Sunshine dropped the photos on the table before she grabbed Dustin by the shoulders forcing him to look at her and not at the ground. She spoke in a calm, gentle voice. “Dustin, hey. Deep breaths, okay?” He nodded and tried to inhale and exhale slowly, evening out his breath in tandem with Sunshine until he was a little more calm. She smiled at him, encouragingly and brushed a couple of rouge curls from his forehead affectionately. “Who did he look like?” 
“The suits and the blood and-” Dustin cut himself off, squeezing his eyes shut. Steve stepped behind Sunshine, a pit in his stomach as he watched Dustin. 
“Kid, slow down. You’re all right,” Steve reminded him. He sometimes forgot just how much the kids had been through. He had been with Dustin last fall, but not the year prior. He had no idea what Dustin and the other saw or went through while looking for Will and hiding El. It wasn’t often that any of the kids showed how affected they were by it, not in front of Steve anyway. It became easy for him to forget that they were, in fact, just kids who had faced down monsters and other awful things that haunted them just as it haunted Steve.
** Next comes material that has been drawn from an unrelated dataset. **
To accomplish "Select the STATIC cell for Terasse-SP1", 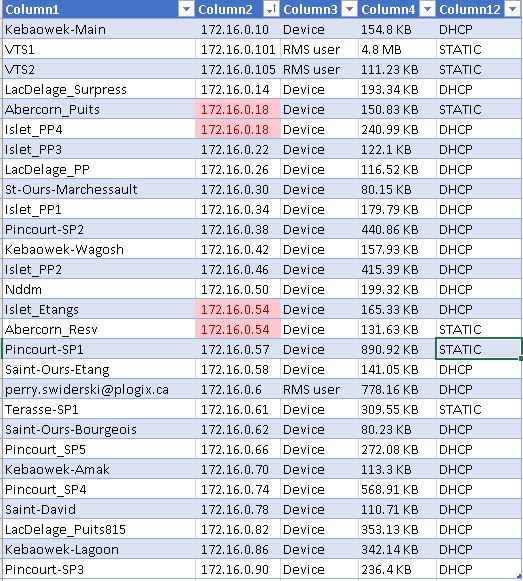I will tap(479, 409).
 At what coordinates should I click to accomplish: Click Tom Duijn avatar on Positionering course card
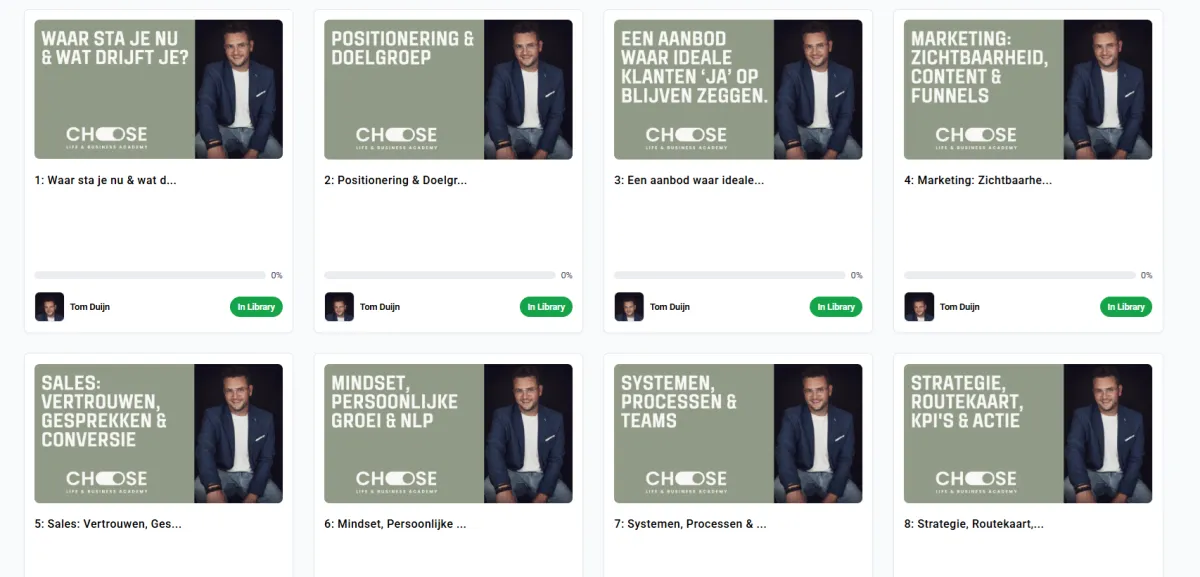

It made Steve feel nauseous. 
“At the middle school, after El talked to Will and we were waiting, the people from the Lab found us,” Dustin started, his chin trembling slightly as he tried to paint on a brave face that Steve saw right through. “They were in suits and had guns and they tried to take El away. But she…she made their brains come out of their eyes and-” he stopped and winced at what Steve assumed was that memory replaying in his head. “I know they’re gone, or, they’re supposed to be. I don’t know. Maybe he was Russian, the guys taking the photos? But regardless of who he is, it can’t be good if he’s taking pictures of you.” 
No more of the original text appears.